International Conference on Learning Representations, 2017

At present, designing convolutional neural network (CNN) architectures requires both human expertise and labor. New architectures are handcrafted by careful experimentation or modified from a handful of existing networks. We introduce MetaQNN, a meta-modeling algorithm based on reinforcement learning to automatically generate high-performing CNN architectures for a given learning task. The learning agent is trained to sequentially choose CNN layers using Q-learning with an ϵ-greedy exploration strategy and experience replay. The agent explores a large but finite space of possible architectures and iteratively discovers designs with improved performance on the learning task. On image classification benchmarks, the agent-designed networks (consisting of only standard convolution, pooling, and fully-connected layers) beat existing networks designed with the same layer types and are competitive against the state-of-the-art methods that use more complex layer types. We also outperform existing meta-modeling approaches for network design on image classification tasks.

Determining the resolution limits of electron-beam lithography: direct measurement of the point-spread function

Vitor R. Manfrinato, Jianguo Wen, Lihua Zhang, Yujia Yang, Richard G. Hobbs, Bowen Baker, Dong Su, Dmitri Zakharov, Nestor J. Zaluzec, Dean J. Miller, Eric A. Stach, and Karl K. Berggren

Nano letters 14, no. 8 (2014): 4406-4412.

One challenge existing since the invention of electron-beam lithography (EBL) is understanding the exposure mechanisms that limit the resolution of EBL. To overcome this challenge, we need to understand the spatial distribution of energy density deposited in the resist, that is, the point-spread function (PSF). During EBL exposure, the processes of electron scattering, phonon, photon, plasmon, and electron emission in the resist are combined, which complicates the analysis of the EBL PSF. Here, we show the measurement of delocalized energy transfer in EBL exposure by using chromatic aberration-corrected energy-filtered transmission electron microscopy (EFTEM) at the sub-10 nm scale. We have defined the role of spot size, electron scattering, secondary electrons, and volume plasmons in the lithographic PSF by performing EFTEM, momentum-resolved electron energy loss spectroscopy (EELS), sub-10 nm EBL, and Monte Carlo simulations. We expect that these results will enable alternative ways to improve the resolution limit of EBL. Furthermore, our approach to study the resolution limits of EBL may be applied to other lithographic techniques where electrons also play a key role in resist exposure, such as ion-beam-, X-ray-, and extreme-ultraviolet lithography.

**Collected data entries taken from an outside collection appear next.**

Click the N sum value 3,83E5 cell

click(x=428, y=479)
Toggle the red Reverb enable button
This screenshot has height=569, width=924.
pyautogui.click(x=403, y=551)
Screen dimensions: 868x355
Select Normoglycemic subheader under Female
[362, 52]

I am a co-founder at Perch. We are an early stage weight room analytics startup and went through the MIT delta v accelerator last summer (2016). I work on machine vision, rep tracking algorithms, and most other aspects of the product back-end.


I was a Data Science Intern at Quora in the summer of 2015. I worked on identifying and fixing categorically misused topics, improving automated topic labeling, and exploring topic geometries. I also helped in creating metric dashboards, responding to company data inquiries, and fixing bugs in data logging.

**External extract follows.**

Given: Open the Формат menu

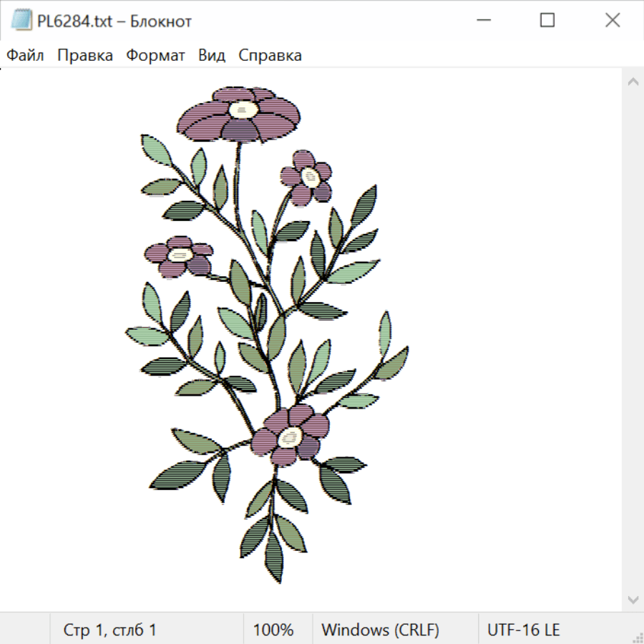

I was a Data Science Intern at AgilOne during my 2014 Summer break. I created a framework for validating customer data before running the machine learning models. On top of this, I built a deployment framework that would automatically select features to use and initialize models for new customers. I also did some minor work on the product front end.


Kinect 2-Chain

The Kinect 2-Chain was a project I worked on for HackMIT 2015. The goal of the project was to aid the visually impaired in navigation. We used a Kinect 2 to map the space in front of the user and send stereo audio signals with varying pitch to indicate the direction and distance of obstacles. We also used a deep learning API so that the user could also request that a description of the scene in front of them be read aloud. We took 2nd place overall and also won the Microsoft prize; some news coverage can be found here.

MIT Robotics Team

I co-founded the MIT Robotics Team in late 2013. I led the software team for 2 years, during which we placed 2nd in the 2014 NASA RASC-AL ROBO-OPS Competition and competed in the 2015 NASA Sample Return Centennial Challenge.